Task data:
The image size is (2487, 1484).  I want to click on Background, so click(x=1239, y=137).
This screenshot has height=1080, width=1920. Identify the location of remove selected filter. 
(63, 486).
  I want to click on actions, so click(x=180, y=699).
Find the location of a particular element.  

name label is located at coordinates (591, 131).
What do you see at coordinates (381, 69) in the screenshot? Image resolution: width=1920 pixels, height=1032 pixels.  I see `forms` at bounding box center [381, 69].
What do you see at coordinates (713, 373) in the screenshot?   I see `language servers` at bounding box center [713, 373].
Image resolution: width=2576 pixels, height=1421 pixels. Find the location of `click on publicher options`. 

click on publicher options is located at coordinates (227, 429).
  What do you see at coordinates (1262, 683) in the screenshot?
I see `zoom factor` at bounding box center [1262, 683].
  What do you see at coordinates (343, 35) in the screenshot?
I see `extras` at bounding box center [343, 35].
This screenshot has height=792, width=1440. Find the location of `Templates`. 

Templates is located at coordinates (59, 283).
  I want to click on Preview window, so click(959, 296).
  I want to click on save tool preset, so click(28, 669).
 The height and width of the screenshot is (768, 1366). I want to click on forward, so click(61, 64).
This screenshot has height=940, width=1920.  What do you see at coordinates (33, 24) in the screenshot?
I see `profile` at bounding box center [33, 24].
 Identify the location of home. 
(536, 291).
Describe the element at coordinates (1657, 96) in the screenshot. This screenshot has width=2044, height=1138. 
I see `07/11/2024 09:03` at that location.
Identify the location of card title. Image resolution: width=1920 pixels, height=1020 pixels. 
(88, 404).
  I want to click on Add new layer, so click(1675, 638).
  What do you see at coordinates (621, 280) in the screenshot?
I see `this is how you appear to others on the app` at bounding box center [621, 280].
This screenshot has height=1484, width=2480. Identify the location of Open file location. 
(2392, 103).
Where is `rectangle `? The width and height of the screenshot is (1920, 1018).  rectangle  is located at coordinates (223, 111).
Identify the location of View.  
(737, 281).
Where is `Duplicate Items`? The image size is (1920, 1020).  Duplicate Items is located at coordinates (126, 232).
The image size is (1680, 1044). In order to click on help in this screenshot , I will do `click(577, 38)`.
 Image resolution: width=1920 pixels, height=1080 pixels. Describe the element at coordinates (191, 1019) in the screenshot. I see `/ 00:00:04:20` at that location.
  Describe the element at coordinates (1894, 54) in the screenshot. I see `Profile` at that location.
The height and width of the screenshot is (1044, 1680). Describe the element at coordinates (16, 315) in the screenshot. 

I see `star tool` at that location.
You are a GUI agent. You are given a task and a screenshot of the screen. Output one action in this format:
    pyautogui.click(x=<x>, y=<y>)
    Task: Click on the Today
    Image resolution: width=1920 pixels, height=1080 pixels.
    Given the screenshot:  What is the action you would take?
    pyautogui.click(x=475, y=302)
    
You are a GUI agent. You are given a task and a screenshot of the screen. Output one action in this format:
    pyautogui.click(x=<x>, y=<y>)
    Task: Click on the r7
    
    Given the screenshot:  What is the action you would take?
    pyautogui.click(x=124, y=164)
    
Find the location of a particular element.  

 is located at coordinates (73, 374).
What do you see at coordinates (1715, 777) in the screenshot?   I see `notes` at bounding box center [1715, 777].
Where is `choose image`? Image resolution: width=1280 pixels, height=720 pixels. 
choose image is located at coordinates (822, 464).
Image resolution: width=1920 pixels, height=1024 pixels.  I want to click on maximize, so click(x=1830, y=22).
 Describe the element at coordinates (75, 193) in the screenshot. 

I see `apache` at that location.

Task brief: Copy out, word for word, the lines of the material starting at the line containing "This screenshot has height=1484, width=2480." and ending at the line containing "(737, 281).", including both of those lines.

Final result:
This screenshot has height=1484, width=2480. Identify the location of Open file location. 
(2392, 103).
Where is `rectangle `? The width and height of the screenshot is (1920, 1018).  rectangle  is located at coordinates (223, 111).
Identify the location of View.  
(737, 281).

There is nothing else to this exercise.